Tipsheet

With Ian Making Landfall, Hurricane Hunter Details a Hellacious and Lightning-Infested Flight Into the Eye

Earlier this afternoon, Hurricane Ian, upgraded to a major category four storm, made landfall in Cayo Costa, Florida, near Captiva and Sanibel—two neighboring islands that are being pounded by this ferocious storm as we speak. The storm surge is expected to be astounding at eight-to-twelve feet. Sanibel is only three feet above sea level. I pray that those in the Fort Myers area evacuated as this surge, according to the experts, is unsurvivable. The latest figures have at least 524,000 Floridians without power, which is expected to rise. As we published this post, that number has soared past one million. Power outages are expected to last days, if not weeks, due to the projected amount of damage from Ian. Spencer wrote about the initial images from the storm as Ian approached the state. 

In Punta Gorda, winds reached a devastating 124 miles per hour. The hellacious winds will undoubtedly cause power lines to collapse and transformers to be damaged, which is why the Florida Department of Highway Safety and Motor Vehicles issued a warning for residents to remain inside.

NBC 2 Southwest Florida was in contact with a family whose home was engulfed by the storm surge. Their status is unknown since the connection was lost, but local reporters advised the anxious father to find any flotation device, any item in his house that he thinks could float and be prepared to head to the roof.

As for the hurricane hunters collecting data from Ian as it approached the United States, some have called the flights the roughest of their careers. The New York Times spoke with Nick Underwood, who has flown into the eye of nearly 100 storms over his career. Underwood, a National Oceanic Atmospheric Administration aerospace engineer, noted that the lightning show within Ian was nothing he had ever seen before and that the eye itself, usually the calmest area for hurricanes, was exceptionally turbulent (via NYT):

Nick Underwood has flown into the eye of 76 storms over the past six years as an aerospace engineer for the National Oceanic Atmospheric Administration. His roughest flight so far? Early Wednesday, to the heart of Hurricane Ian.

“I’ve never seen so much lightning,” he said in a phone interview after landing in Houston.

Mr. Underwood described an exceptionally turbulent experience punching through Ian’s thick eye wall.

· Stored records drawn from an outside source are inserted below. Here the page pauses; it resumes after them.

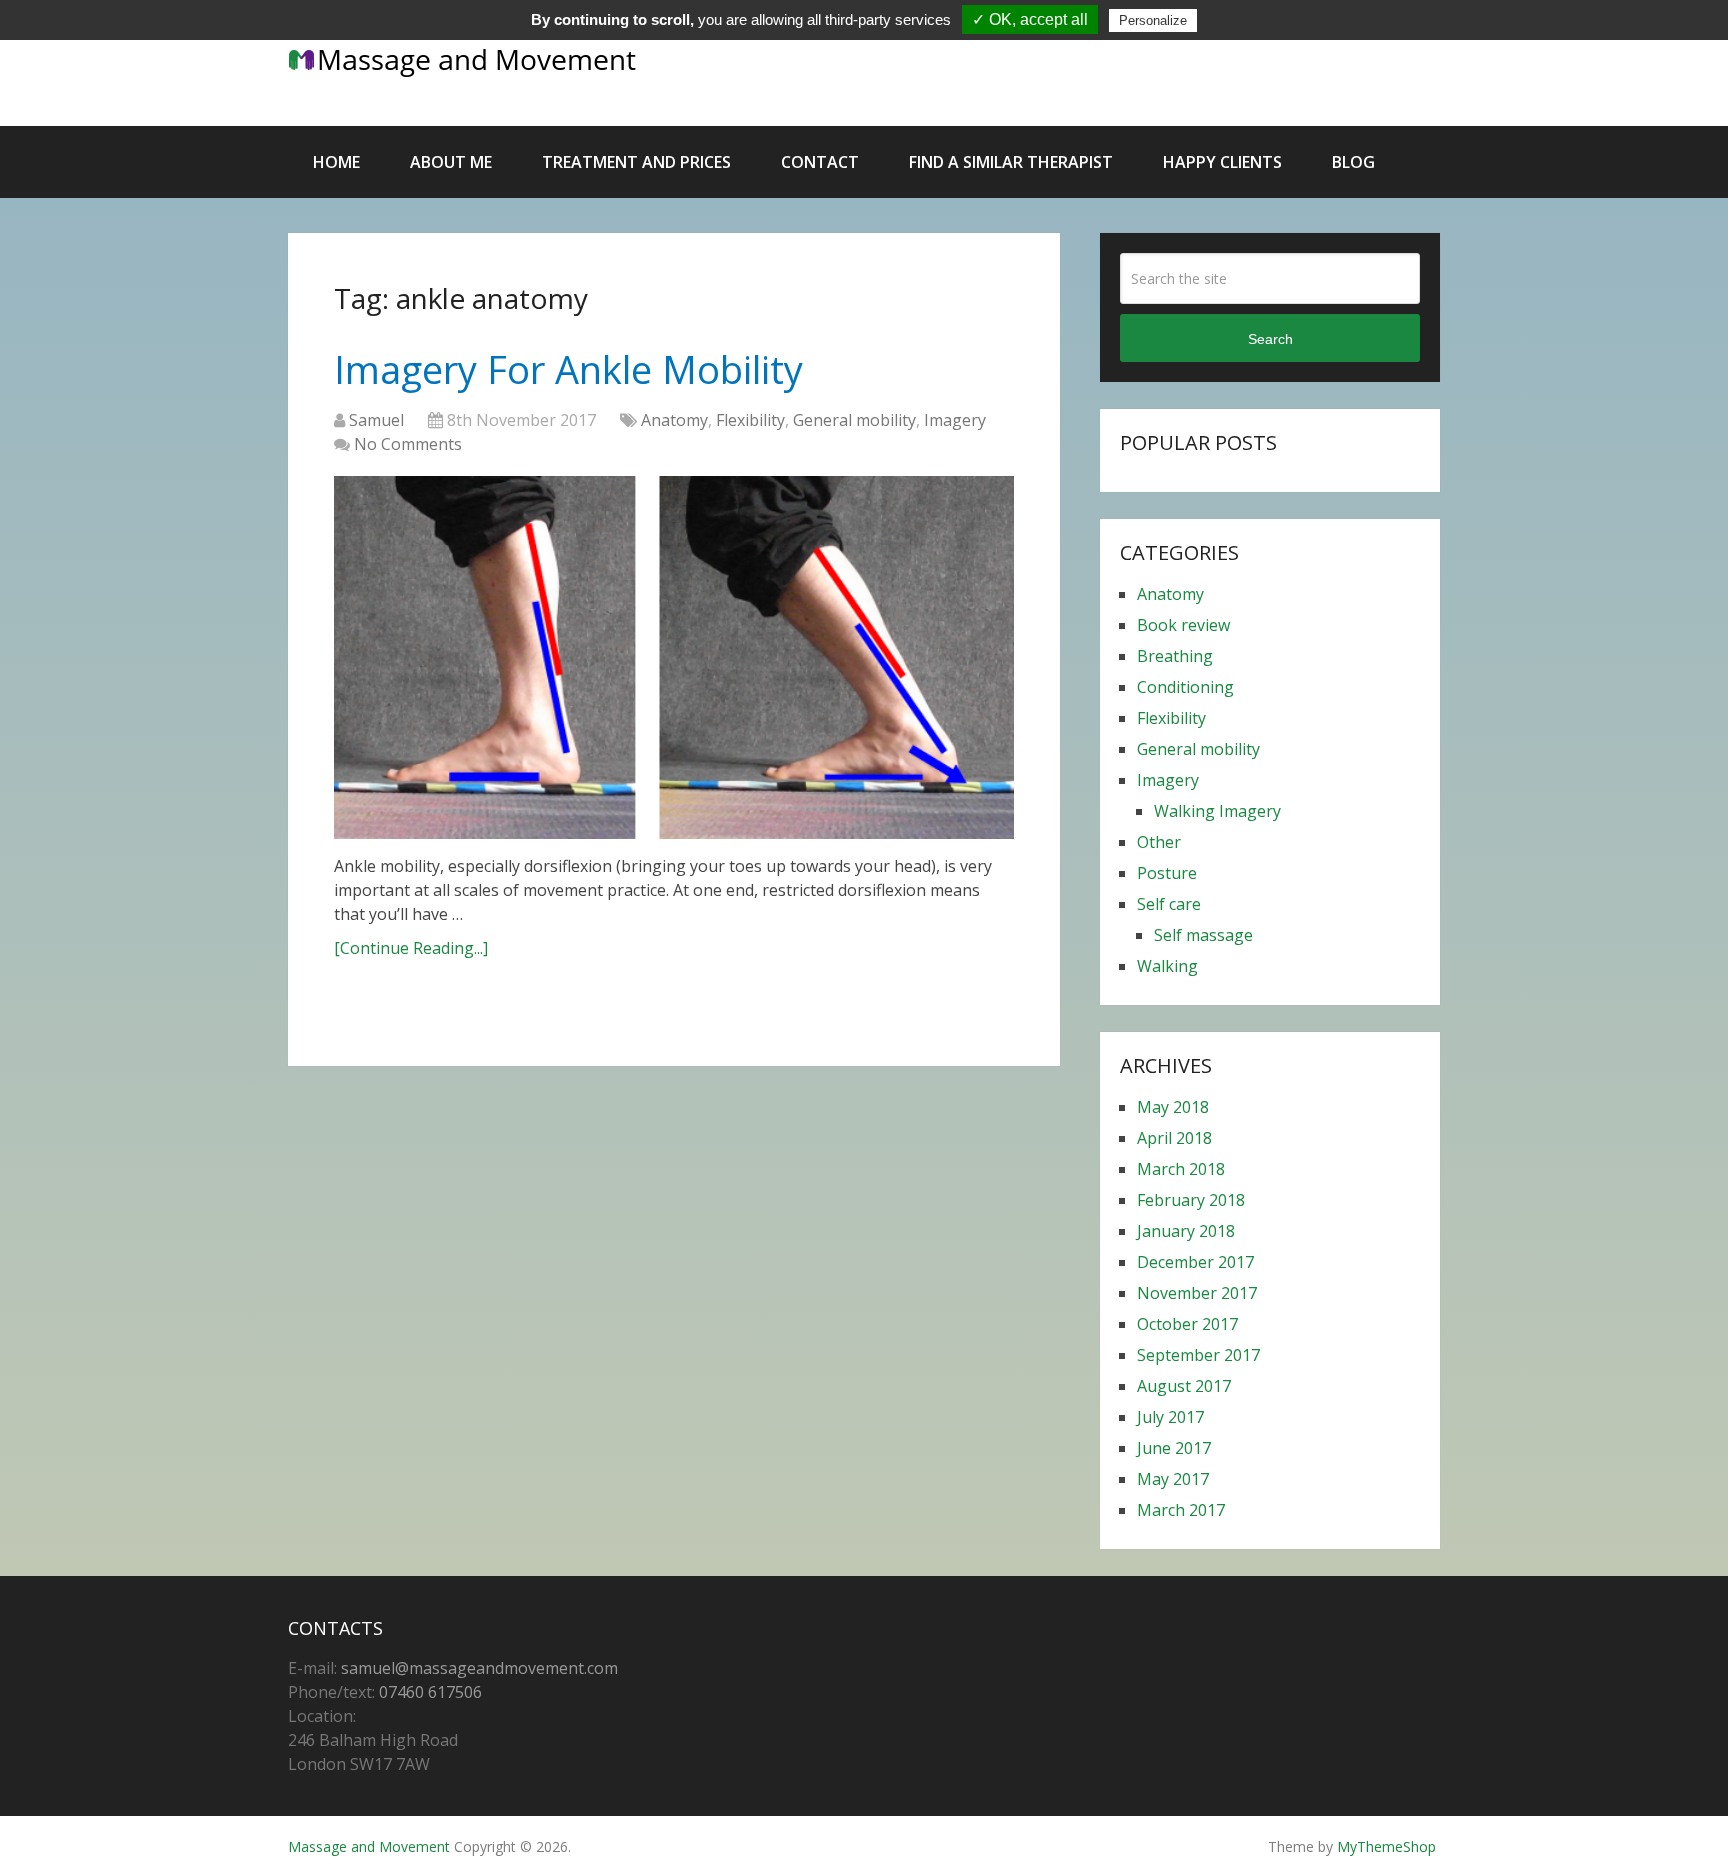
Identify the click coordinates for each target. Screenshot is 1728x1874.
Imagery (955, 420)
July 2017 (1170, 1417)
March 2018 (1181, 1169)
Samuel (376, 420)
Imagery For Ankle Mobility (568, 369)
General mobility (854, 420)
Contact (820, 162)
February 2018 (1191, 1200)
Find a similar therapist (1011, 162)
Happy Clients (1222, 162)
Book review (1183, 625)
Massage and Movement (369, 1846)
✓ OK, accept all (1030, 19)
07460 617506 (430, 1692)
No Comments (408, 444)
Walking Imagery (1217, 811)
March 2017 (1181, 1510)
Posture (1167, 873)
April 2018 (1174, 1138)
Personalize (1153, 20)
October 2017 (1187, 1324)
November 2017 (1197, 1293)
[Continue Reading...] (411, 948)
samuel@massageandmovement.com (479, 1668)
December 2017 (1195, 1262)
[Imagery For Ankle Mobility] (674, 657)
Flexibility (750, 420)
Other (1159, 842)
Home (336, 162)
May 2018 (1173, 1107)
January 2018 (1186, 1231)
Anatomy (674, 420)
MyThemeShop (1386, 1846)
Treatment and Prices (636, 162)
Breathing (1175, 656)
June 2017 (1174, 1448)
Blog (1353, 162)
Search (1270, 339)
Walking (1167, 966)
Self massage (1203, 935)
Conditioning (1185, 687)
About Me (451, 162)
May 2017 (1173, 1479)
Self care (1169, 904)
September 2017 (1198, 1355)
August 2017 (1184, 1386)
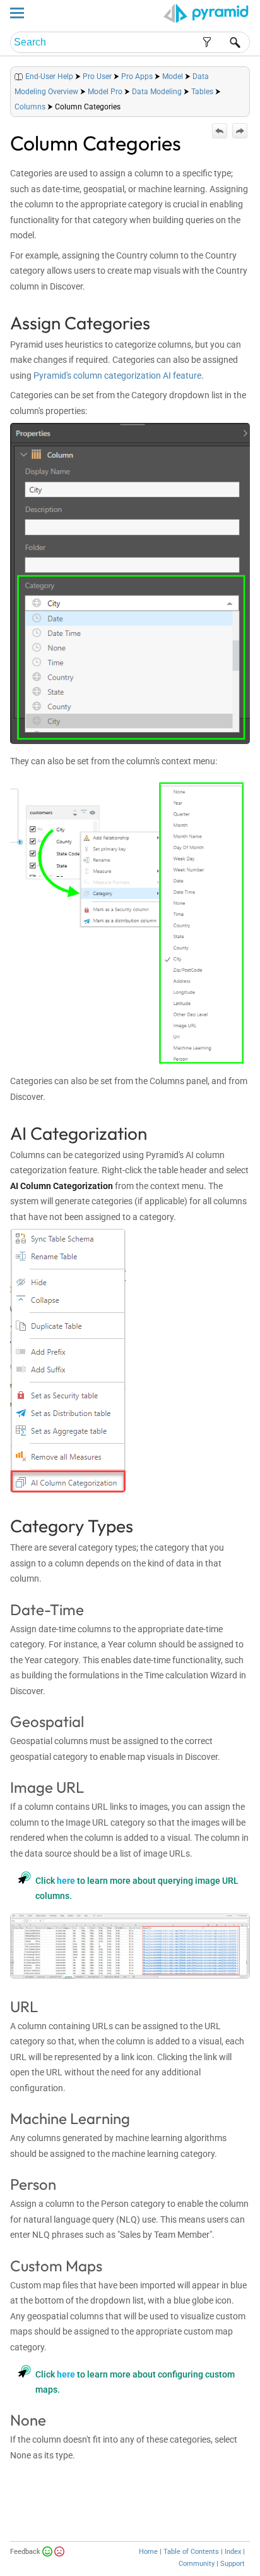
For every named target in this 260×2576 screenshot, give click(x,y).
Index (233, 2552)
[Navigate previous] (219, 130)
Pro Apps (137, 76)
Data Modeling (157, 91)
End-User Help (49, 76)
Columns (30, 106)
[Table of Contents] (240, 74)
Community (197, 2564)
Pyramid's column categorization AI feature (117, 375)
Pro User (97, 76)
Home (148, 2552)
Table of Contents (191, 2552)
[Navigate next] (239, 130)
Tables (202, 91)
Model (172, 76)
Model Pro (105, 91)
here (66, 1881)
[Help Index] (248, 74)
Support (232, 2564)
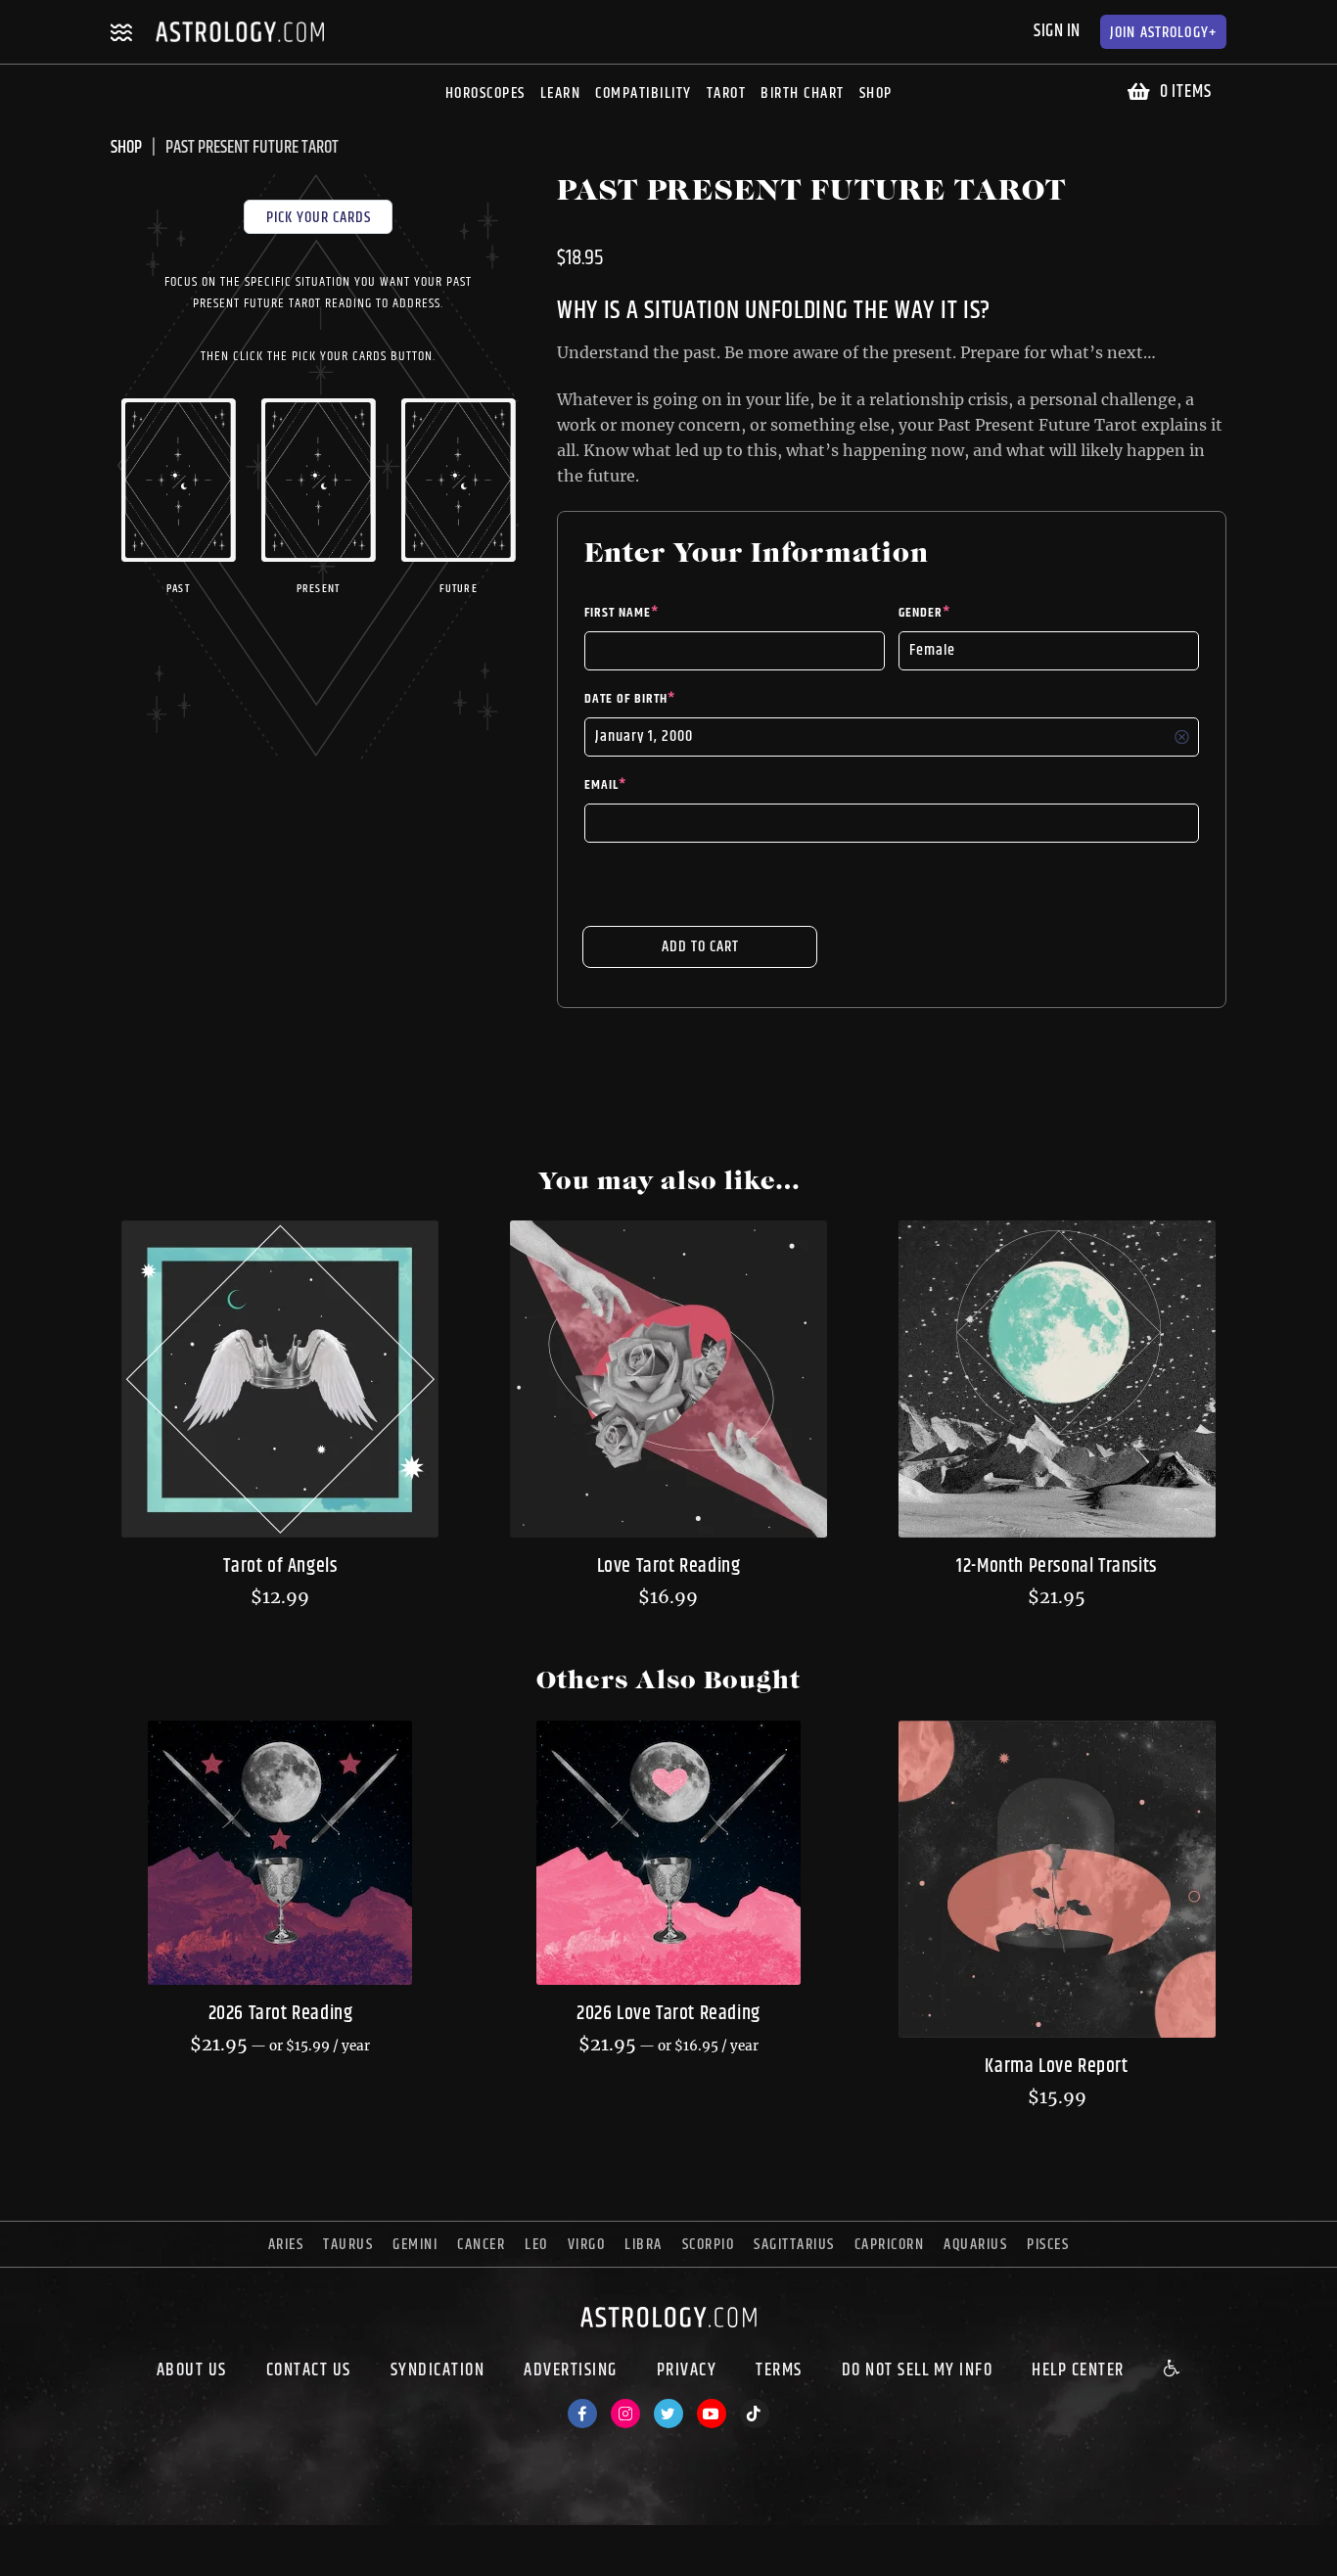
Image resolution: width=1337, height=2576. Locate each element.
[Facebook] (582, 2413)
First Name (621, 612)
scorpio (708, 2244)
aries (286, 2244)
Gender (924, 612)
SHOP (126, 147)
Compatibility (643, 93)
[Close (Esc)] (15, 2543)
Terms (779, 2370)
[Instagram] (625, 2413)
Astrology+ (1163, 33)
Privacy (687, 2370)
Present (318, 589)
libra (643, 2244)
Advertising (571, 2370)
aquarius (975, 2244)
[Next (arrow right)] (51, 2568)
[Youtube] (711, 2413)
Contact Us (308, 2370)
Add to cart (700, 947)
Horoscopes (485, 93)
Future (458, 589)
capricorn (889, 2244)
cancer (481, 2244)
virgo (587, 2244)
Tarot (727, 93)
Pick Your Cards (318, 218)
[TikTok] (754, 2413)
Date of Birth (629, 699)
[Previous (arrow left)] (15, 2568)
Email (605, 785)
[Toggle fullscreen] (86, 2543)
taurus (348, 2244)
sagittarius (794, 2244)
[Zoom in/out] (121, 2543)
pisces (1048, 2244)
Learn (560, 93)
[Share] (51, 2543)
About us (192, 2370)
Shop (876, 93)
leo (536, 2244)
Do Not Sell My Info (917, 2370)
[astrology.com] (668, 2332)
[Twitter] (668, 2413)
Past (178, 589)
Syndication (438, 2370)
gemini (415, 2244)
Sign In (1057, 31)
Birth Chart (803, 93)
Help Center (1078, 2370)
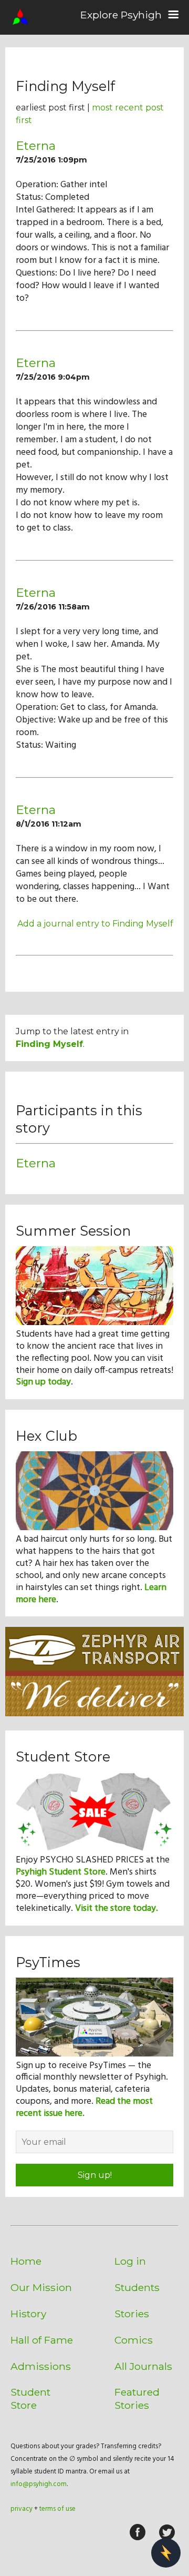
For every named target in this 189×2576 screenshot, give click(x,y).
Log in (130, 2261)
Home (25, 2261)
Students (137, 2287)
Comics (133, 2340)
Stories (131, 2313)
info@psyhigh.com (38, 2484)
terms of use (57, 2508)
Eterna (36, 145)
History (28, 2313)
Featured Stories (137, 2398)
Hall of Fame (41, 2340)
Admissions (40, 2366)
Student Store (30, 2398)
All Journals (143, 2366)
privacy (21, 2508)
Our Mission (41, 2287)
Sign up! (95, 2175)
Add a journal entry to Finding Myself (95, 924)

Even inside the eye, which is usually the calmest part of the storm, he and the flight crew, technicians and scientists on the team were continually buffeted inside a Lockheed WP-3D Orion aircraft known as Kermit.

“We’re kind of used to the up-and-down, roller coaster feeling that you get, but in this case, there was just a lot of lateral movement,” he said. “It was a lot more unnerving.”

In 2004, Hurricane Charley, another category four storm, swept into the Sunshine state on a similar path, but that was a fast-moving system, which blessedly limited the severity of the damage that still totaled nearly $17 billion. Ten people were killed. With Ian, it’s a larger storm it’s going to linger and inflict more damage. 

Stay safe, Floridians. This one is going to be catastrophic.